Nací y fui bautizada como católica, estudié en colegio católico y mi tío es sacerdote. Cualquiera pensaría que desde siempre he creído en Dios, y aunque siempre decía que sí en palabras creo que hasta hace poco era tan solo de boca pa’ fuera.
Sí, una gran parte de mí quería creer que había algo superior, que había algo capaz de controlarlo todo y saberlo todo, pero cada vez que escuchaba una tragedia me costaba creer que pudiese existir un Dios tan cruel. Un Dios tan ausente. Un Dios tan castigador.
Hasta que por fin lo sentí presente. Hasta que por fin, en medio del dolor y la angustia, sentí que no estaba sola. Hasta que por fin tuve fe, confié en Él, y sin que importara el desenlace me dejé llevar por su amor.
Sé que para algunos esta columna es ridícula, pues estamos tan acostumbrados a vivir en una sociedad sin Dios, que para muchos es motivo de burla. Pero hoy sé más que nunca que es mi deber hablar de Él, de su grandeza y de su misericordia.

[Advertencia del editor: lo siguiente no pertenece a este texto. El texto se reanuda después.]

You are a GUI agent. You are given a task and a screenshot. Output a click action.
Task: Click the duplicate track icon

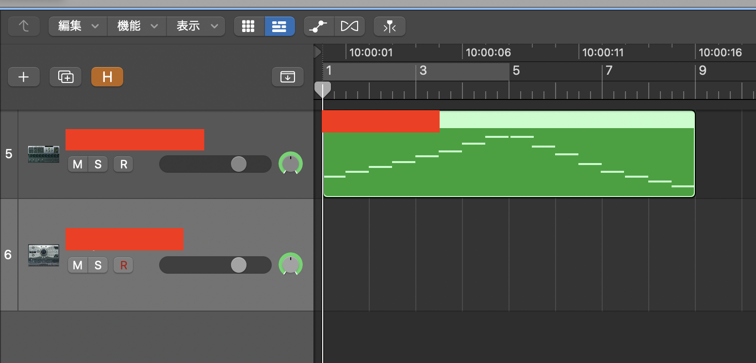tap(66, 77)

Y es que cuando hablo de Dios no hablo de religiones, pues creo profundamente que todas le hablan al mismo. Cuando hablo de Dios no hablo de seguir al pie de la letra la Biblia, porque tengo claro que hay muchas metáforas, y que la sociedad no es la misma que la de hace dos mil años. Cuando hablo de Dios no hablo de creer que en las iglesias no ha habido históricamente grandes manchas, pues al fin y al cabo están lideradas por seres humanos, quienes también son capaces de olvidar que Él existe.
No, cuando hablo de Dios hablo de creer que hay alguien que siempre está a nuestro lado, inclusive cuando estamos viviendo los momentos más difíciles. Que Dios no es solo el que evita que sucedan tragedias, sino el que nos da fortaleza para aceptar el destino y seguir caminando hacia adelante. Que Dios no nos deja solos, sino que somos nosotros los que nos alejamos de él.
Cuando a mi familia y a mí nos llamaron a decirnos que mi tío iba a morir por cuenta de este virus, que no había nada que hacer, y que era momento de despedirnos, sentí una angustia inexplicable. Desde la muerte de mi abuelo hace cinco años no sentía algo así. Sentí como si de repente el mundo se me estuviese viniendo abajo, pues para mí ese tío siempre había sido como mi otro papá, y solo pensar en que lo iba a perder me hizo ver todo negro.
Y de repente oré. Oré como nunca y sucedió el milagro. Pero el milagro del que hablo no fue el de salvarle la vida, eso vino después. El milagro fue sentir paz en medio de la tormenta, entregarme a Él sin miedo, y confiar en Jesús. Pasó lo que por años busqué sin respuesta, lo escuché y le entendí.
Ojalá a todos les pasara lo mismo. Ojalá todos dejáramos de creer que la plata es dios, que la fama es dios, que salirse con la suya es dios, porque si todos actuáramos sabiendo que hay un Dios que todo lo ve y al que le rendiremos cuenta el mundo fuese diferente.
Porque nada tenemos si no lo tenemos a Él.